加代は平太ににじり寄ると、あからさまに自分の胸を揉んで見せた。

「ほうれ、平太。おねえの乳は、馬の精でこんなに汚れておるぞ」わざと優しい口調で、加代は囁いた。「平太に見られながら、毎日、こんなふうに汚されたい。いや、もう乳ではなく、おねえの股から馬の精がしたたるところを、平太に見せたい。な? 滅多に見られん見物じゃぞ、平太。人と馬が交合るところ、見たいじゃろう? おまえの好きなおねえが、おまえの目の前で、イワオに種付けされるのを見せてやるぞ。な? どうせ、おまえのものにはならん身体じゃ。いっそ、馬にくれてしまえ。一生、畜生と交合らねばならぬ身にしてしまえ」

尻を振り、乳房を地べたに押しつけて、加代は弟の膝元に土下座した。望みが叶うなら、屈辱ですら心地よかった。
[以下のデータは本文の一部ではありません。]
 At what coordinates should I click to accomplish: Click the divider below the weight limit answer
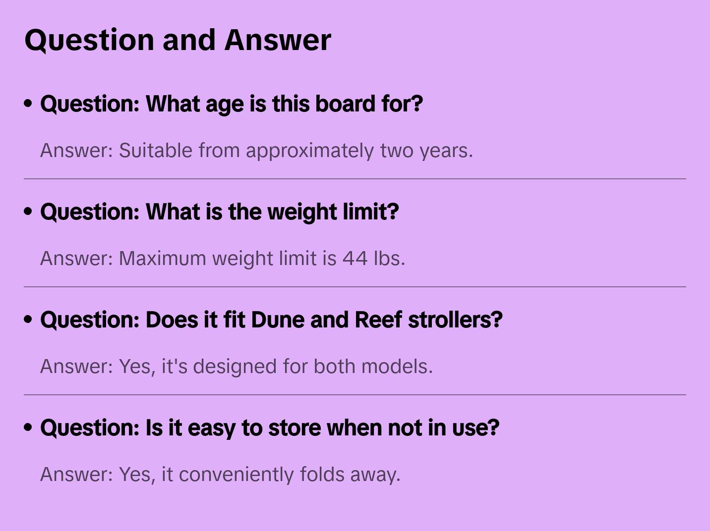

「平太、お願いじゃ、お願いじゃ。わしは平太に飼われる家畜になりたいのじゃ。わしの身体で、イワオの種付けを平太にやらせてあげたいのじゃ。おねえの一生に一度のお願いじゃ。いや、おねえの一生は、平太の好きにしていいから……平太、おまえのおねえを、種付け用の牝馬として買い上げておくれ。おねえを、畜生にしておくれ」

「おねえは、俺を畜生と縁つづきにするつもりか?」

「する」加代はなりふり構わず言った。「イワオと交合れるのなら、おねえはなんでもする。どうか畜生の弟になっておくれ、平太。おねえのために、畜生と縁を持っておくれ。そのかわり……そのかわり、平太の手で種付けしてもらうから。平太の手で、おねえの尻を押し開いておくれ。平太の手で、馬の磨羅を押し込んでおくれ。おねえを牝馬に出来るのは、平太だけじゃ。だから、おねえの身体をイワオのまらで、好きなだけ嬲っておくれ。イワオのために、おねえを滅茶苦茶にしておくれ。おねえは、そうなりたい!!」

「淫売!!」

「もっと、淫売になりたい」

「畜生!!」

「いっそ、畜生の嫁になりたい」

「縁は、切らんぞ」平太は言った。「身内のままで、馬の嫁にしてやる。身内のままで、馬と交合らせてやる。たった一人の身内の前で、馬と交合ってみるか、おねえ? こんな恥さらしなおねえが、俺の前でイワオと夫婦になるところを見せてもらうぞ!! 毎日々々、俺の前で、イワオと種付けさせてやるぞ、おねえ!!」

「あぁ……平太、おねえは嬉しい」

「イワオのはまるで腕のように太いぞ、おねえ」欲望を込めた意地悪い口調で、平太は加代を焚きつけた。「イワオの、丸太のような『男ぶり』が、な。おねえの股の間に、ずぶりと突き込まれるそのさまを、見せてもらうぞ」

声にならない吐息を漏らした姉の顔は、火照る歓喜に陶然と輝いていた。